The problem is, HDC’s two full-time employees and one part-time employee do not enforce violations at the construction stage. That responsibility belongs to zoning specialists in the city’s Code Enforcement Department, who may not be as familiar with HDC guidelines.

“Right now, we only really go out if someone complains,” says Howard.  “People sometimes make changes in the process because they have to. Sometimes they don’t know that they have to inform the commission. Some things are done in error.”

The new planner would visit most new construction and major renovation sites, “especially if the change is street-facing,” says Howard.

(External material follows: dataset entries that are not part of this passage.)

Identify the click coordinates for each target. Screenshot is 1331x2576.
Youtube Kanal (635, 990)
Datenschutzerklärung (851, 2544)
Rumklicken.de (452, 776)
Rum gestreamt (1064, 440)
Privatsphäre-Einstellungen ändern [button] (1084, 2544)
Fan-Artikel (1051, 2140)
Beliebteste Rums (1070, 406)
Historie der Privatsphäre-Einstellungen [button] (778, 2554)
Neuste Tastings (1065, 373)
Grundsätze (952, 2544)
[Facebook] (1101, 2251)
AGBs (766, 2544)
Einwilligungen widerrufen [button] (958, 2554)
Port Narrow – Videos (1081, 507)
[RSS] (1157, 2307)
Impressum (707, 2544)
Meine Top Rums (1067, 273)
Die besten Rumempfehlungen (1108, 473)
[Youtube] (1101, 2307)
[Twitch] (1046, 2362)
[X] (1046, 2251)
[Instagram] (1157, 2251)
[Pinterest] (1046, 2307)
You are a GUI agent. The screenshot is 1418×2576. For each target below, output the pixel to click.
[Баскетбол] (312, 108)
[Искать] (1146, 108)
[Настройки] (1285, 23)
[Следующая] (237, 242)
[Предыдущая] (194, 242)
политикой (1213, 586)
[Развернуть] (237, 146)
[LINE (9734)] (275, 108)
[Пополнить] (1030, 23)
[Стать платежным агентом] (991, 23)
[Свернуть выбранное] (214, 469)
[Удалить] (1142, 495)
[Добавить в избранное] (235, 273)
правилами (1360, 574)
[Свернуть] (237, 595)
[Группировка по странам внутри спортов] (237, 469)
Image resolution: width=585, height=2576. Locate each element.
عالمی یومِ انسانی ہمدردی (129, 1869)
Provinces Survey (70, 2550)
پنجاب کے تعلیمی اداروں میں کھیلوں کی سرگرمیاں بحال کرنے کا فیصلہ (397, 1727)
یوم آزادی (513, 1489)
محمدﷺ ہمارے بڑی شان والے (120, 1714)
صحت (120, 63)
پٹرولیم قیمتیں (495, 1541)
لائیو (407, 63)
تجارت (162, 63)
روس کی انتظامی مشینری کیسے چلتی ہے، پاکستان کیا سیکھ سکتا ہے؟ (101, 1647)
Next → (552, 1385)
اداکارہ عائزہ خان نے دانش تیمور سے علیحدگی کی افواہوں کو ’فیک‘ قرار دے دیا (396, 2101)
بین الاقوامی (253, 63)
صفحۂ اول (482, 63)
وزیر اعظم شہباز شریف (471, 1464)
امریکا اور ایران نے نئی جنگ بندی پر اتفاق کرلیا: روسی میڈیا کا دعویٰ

Phares said his Dilworth group is also concerned about the number of historic buildings demolished or scheduled to be demolished in recent years, particularly close to South Boulevard, where the light rail line and increasing land prices have encouraged new multifamily projects. A one-year waiting period can be required before a property owner can demolish a historic building – called a contributing structure – within a historic district. The HDC can waive the waiting period, Howard said, but usually does so only if the structure is severely damaged or a safety hazard. Howard said three contributing structures were demolished in 2013. Just last month, owners chose to demolish a 1920s home on Park Road. Phares says four buildings at East Tremont and Euclid Avenue, at the edge of the Dilworth district, are in the waiting phase.

“I see more (demolitions and renovations) in Dilworth because it’s the biggest district,” says Howard. “They get the lion’s share of everything. Everybody is trying to get over there and build.”

The HDC is preparing for a Historic Resources Survey this summer, which will identify and catalog all buildings built before 1964. Phares said his group is worried that the survey might show that Dilworth’s district has shrunk because of the loss of buildings near South Boulevard.   

Howard says that’s unlikely.

“Unless there’s like a major loss of structures, like blocks, that’s when districts change,” says Howard.  “There’s also a good chance that a district could expand because structures that weren't considered in the last survey will be in this one."

Charlotte conducted its last historic resources survey three decades ago, in the early 1980s. Only structures at least 50 years old qualify as “contributing structures” to a historic district. So a large number of buildings built between the early 1930s and 1964 now have a chance to qualify for historic status.

The council is scheduled to vote on the fiscal year 2014-15 budget, including the new planner position, at its Monday meeting. At a straw vote May 28 the council’s two Republicans, Ed Driggs and Kenny Smith, voted against the request for the new position.